The timing marks a calculated bet on regulatory stabilization. SPAC formation activity dropped 87% between Q1 2022 and Q4 2023 after the SEC tightened disclosure rules around forward-looking statements and de-SPAC accounting treatment. Roughly 180 SPACs formed in 2021 remain in trust without announced targets, many approaching their 24-month liquidation deadlines. MarcumAsia's practice will serve both new SPAC sponsors and legacy vehicles hunting for viable combinations before trust extensions expire.

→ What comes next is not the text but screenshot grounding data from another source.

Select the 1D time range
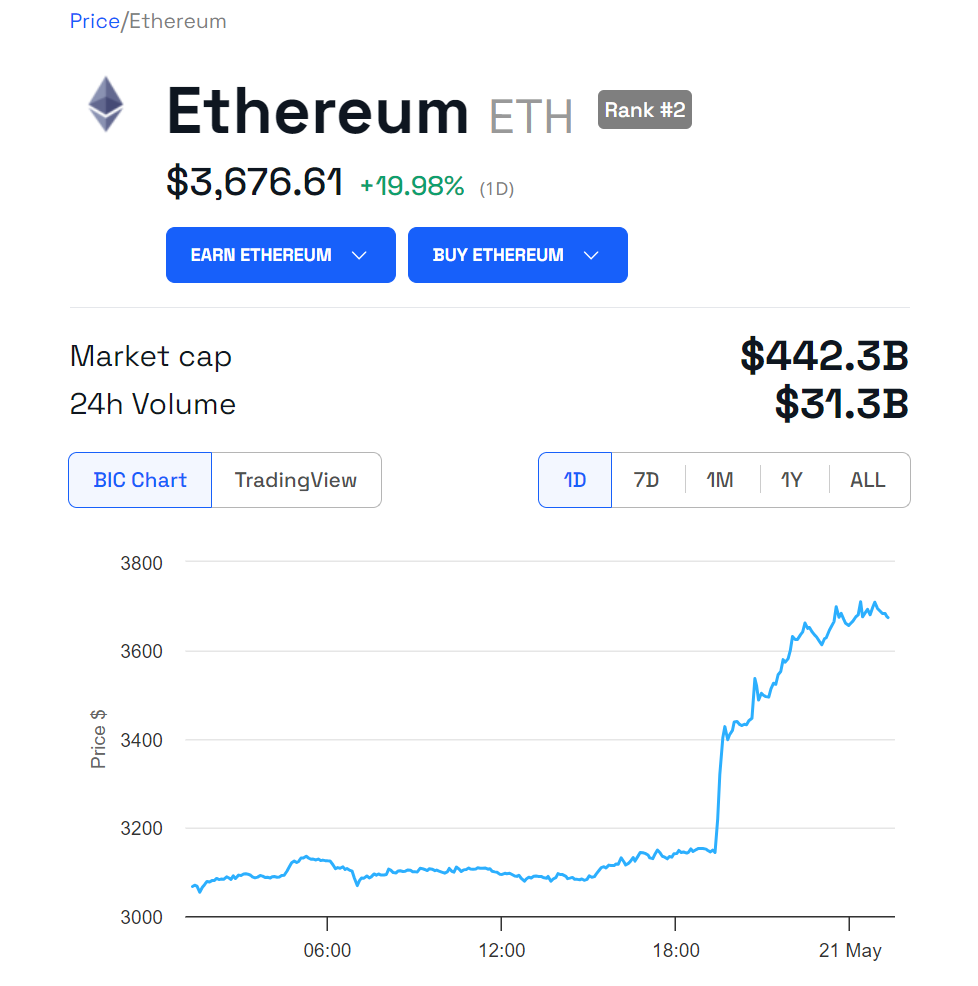 tap(575, 480)
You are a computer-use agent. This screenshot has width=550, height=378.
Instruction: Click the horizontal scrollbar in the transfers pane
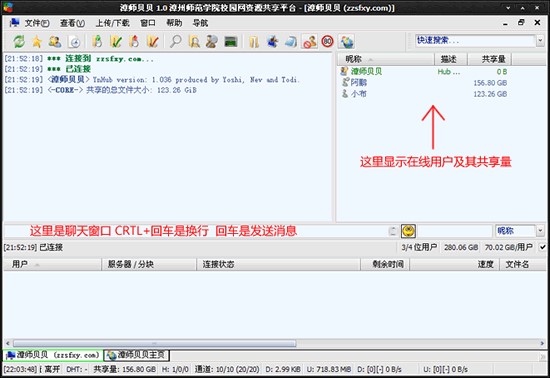pos(154,343)
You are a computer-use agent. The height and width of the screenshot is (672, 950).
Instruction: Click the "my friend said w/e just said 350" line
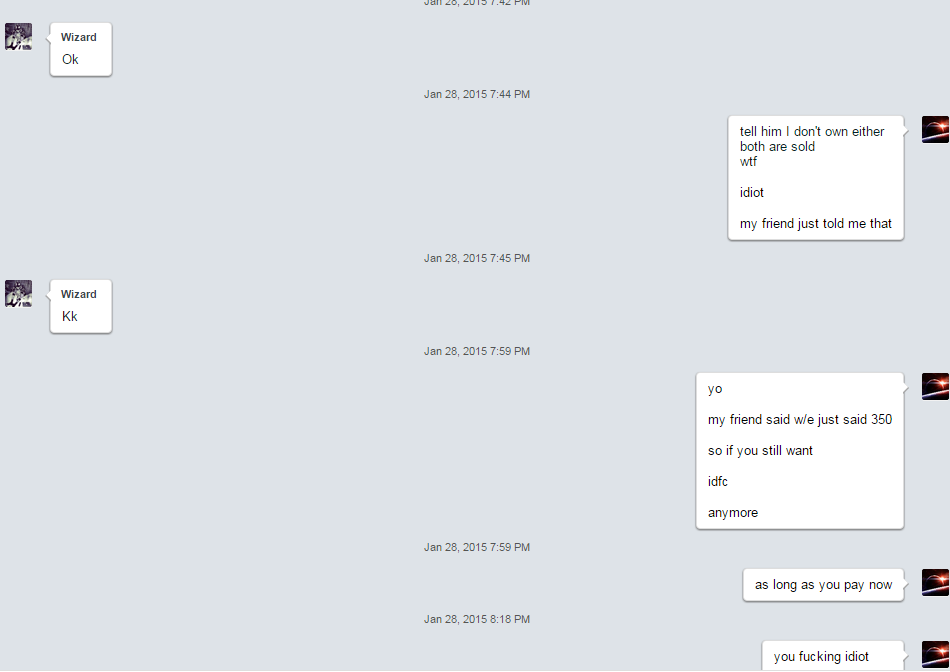pyautogui.click(x=800, y=420)
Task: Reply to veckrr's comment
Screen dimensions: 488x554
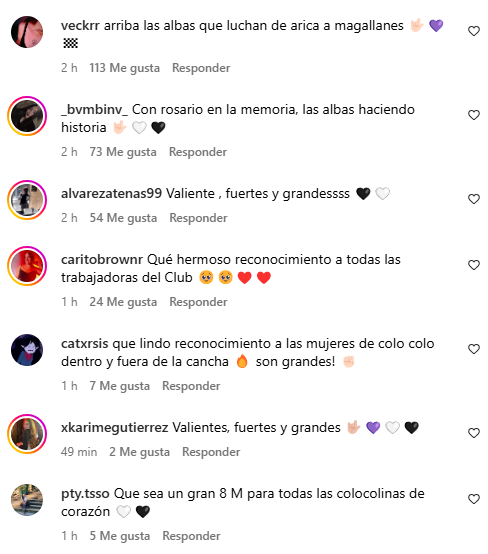Action: pos(201,68)
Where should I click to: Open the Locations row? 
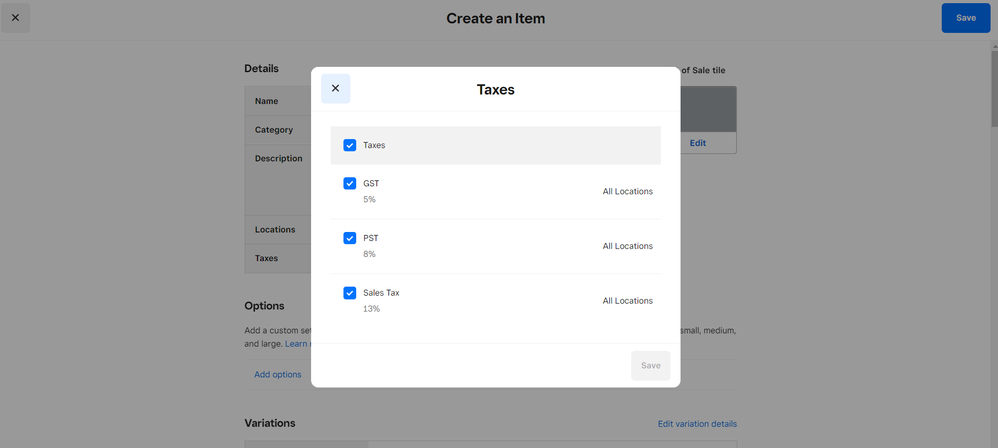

The service launch reflects repositioning among second-tier accounting networks. MarcumAsia and MBP Global operate below Big Four scale but above regional practices, occupying the advisory band where emerging market operators intersect with U.S. capital access. Their SPAC practice will handle audit readiness, pro forma modeling, and PCAOB compliance work that de-SPAC targets require before merger votes. The firms did not name personnel leading the practice or disclose whether they hired from Big Four SPAC groups that downsized in 2023.
What matters for allocators: formalized SPAC advisory infrastructure at mid-tier firms signals that sponsors believe the blank-check vehicle model will return at scale, not just survive in niche applications. If MarcumAsia is building permanent capacity, they expect deal volume to justify dedicated headcount. That expectation rests on three assumptions: that the SEC will not further tighten de-SPAC rules, that PIPE financing returns to 2021 liquidity levels, and that retail appetite for pre-merger SPAC units recovers from the 68% average loss experienced by 2021-vintage vehicles. The first assumption looks defensible. The second and third remain speculative.
The move also exposes a structural advantage for non-U.S. targets. MarcumAsia's client base skews toward Asia-Pacific operators seeking U.S. listings. SPAC mergers allow these companies to avoid the roadshow grind and valuation scrutiny of traditional IPOs while still accessing Nasdaq or NYSE liquidity. For family offices considering cross-border growth equity, this practice launch marks a specific service provider willing to underwrite the compliance lift that de-SPAC transactions require. Whether that service finds sustained demand depends on SPAC redemption rates, which currently exceed 90% for most announced combinations.
Operators and allocators should watch three follow-on signals in the next six to nine months: whether MarcumAsia discloses anchor clients or marquee de-SPAC mandates, which would validate the practice economics; whether competing mid-tier firms launch similar dedicated SPAC groups, which would confirm a trend rather than a lone bet; and whether SPAC formation volume in Q3 and Q4 2026 exceeds 15 new vehicles per quarter, the threshold that historically supports specialized service infrastructure. Personnel hires from Big Four SPAC teams would also signal confidence in sustainable deal flow.
MarcumAsia's practice launch arrives as $32 billion in SPAC trust capital sits awaiting deployment, much of it under time pressure. The firms positioned themselves to capture compliance and advisory fees whether those vehicles find targets or liquidate. Either outcome generates billable work. The bet is on volume, not direction.